## START Extract
Plus, of course, there's just the fact that this was when I was still young, and even mystical encounters with God still come into the historical context of who and what we are, and so some of this experience now looks and feels painfully youngish
to me, which is a state that is much less enjoyable than simply being young. Becoming a teacher, I find, has been a great help for looking at, and trying to understand, the activity of God in a human life, especially my own. And it is reassuring to see that some of the great spiritual geniuses of the ancient Church also found that metaphor of God as a Teacher to be a very helpful one. And as a teacher, I know that you work with what you have got, at the level that a student is at, at a given moment, however much you hope to draw them upward to a higher level of insight through a given lesson. I was young enough then to still know everything, and so that fact that I could be teachable at all was probably in itself a great gift of grace.
## END Extract
Requirements: Copy the passage above about God as a teacher, word for word and in full.
## START Data shown
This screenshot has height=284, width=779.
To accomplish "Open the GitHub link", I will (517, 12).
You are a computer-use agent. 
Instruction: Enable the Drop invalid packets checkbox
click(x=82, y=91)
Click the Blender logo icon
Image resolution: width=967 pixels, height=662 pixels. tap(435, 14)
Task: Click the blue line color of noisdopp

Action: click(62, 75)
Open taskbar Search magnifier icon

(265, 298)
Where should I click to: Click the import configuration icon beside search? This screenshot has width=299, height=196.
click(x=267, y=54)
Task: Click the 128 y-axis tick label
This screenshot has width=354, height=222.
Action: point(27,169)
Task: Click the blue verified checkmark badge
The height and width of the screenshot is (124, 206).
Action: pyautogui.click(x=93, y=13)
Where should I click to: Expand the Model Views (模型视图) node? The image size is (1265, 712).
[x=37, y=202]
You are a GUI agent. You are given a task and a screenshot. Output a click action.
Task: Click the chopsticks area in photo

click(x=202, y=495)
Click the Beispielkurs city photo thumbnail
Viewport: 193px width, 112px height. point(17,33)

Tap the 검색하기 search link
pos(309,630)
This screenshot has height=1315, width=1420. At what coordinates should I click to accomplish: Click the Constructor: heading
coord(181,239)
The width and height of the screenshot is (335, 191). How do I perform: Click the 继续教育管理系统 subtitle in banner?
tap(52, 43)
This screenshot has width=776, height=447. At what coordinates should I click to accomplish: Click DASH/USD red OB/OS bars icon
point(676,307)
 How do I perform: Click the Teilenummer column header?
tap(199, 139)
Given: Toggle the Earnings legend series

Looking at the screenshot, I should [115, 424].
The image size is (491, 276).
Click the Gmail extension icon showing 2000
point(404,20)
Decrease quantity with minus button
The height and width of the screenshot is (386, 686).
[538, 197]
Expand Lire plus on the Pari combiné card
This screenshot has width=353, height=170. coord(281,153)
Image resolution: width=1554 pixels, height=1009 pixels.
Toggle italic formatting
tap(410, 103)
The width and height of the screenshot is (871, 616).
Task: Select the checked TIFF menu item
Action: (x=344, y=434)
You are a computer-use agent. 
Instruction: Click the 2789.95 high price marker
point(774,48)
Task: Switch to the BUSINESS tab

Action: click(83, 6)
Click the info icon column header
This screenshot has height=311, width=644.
## END Data shown
Answer for this exercise:
Plus, of course, there's just the fact that this was when I was still young, and even mystical encounters with God still come into the historical context of who and what we are, and so some of this experience now looks and feels painfully youngish
to me, which is a state that is much less enjoyable than simply being young. Becoming a teacher, I find, has been a great help for looking at, and trying to understand, the activity of God in a human life, especially my own. And it is reassuring to see that some of the great spiritual geniuses of the ancient Church also found that metaphor of God as a Teacher to be a very helpful one. And as a teacher, I know that you work with what you have got, at the level that a student is at, at a given moment, however much you hope to draw them upward to a higher level of insight through a given lesson. I was young enough then to still know everything, and so that fact that I could be teachable at all was probably in itself a great gift of grace.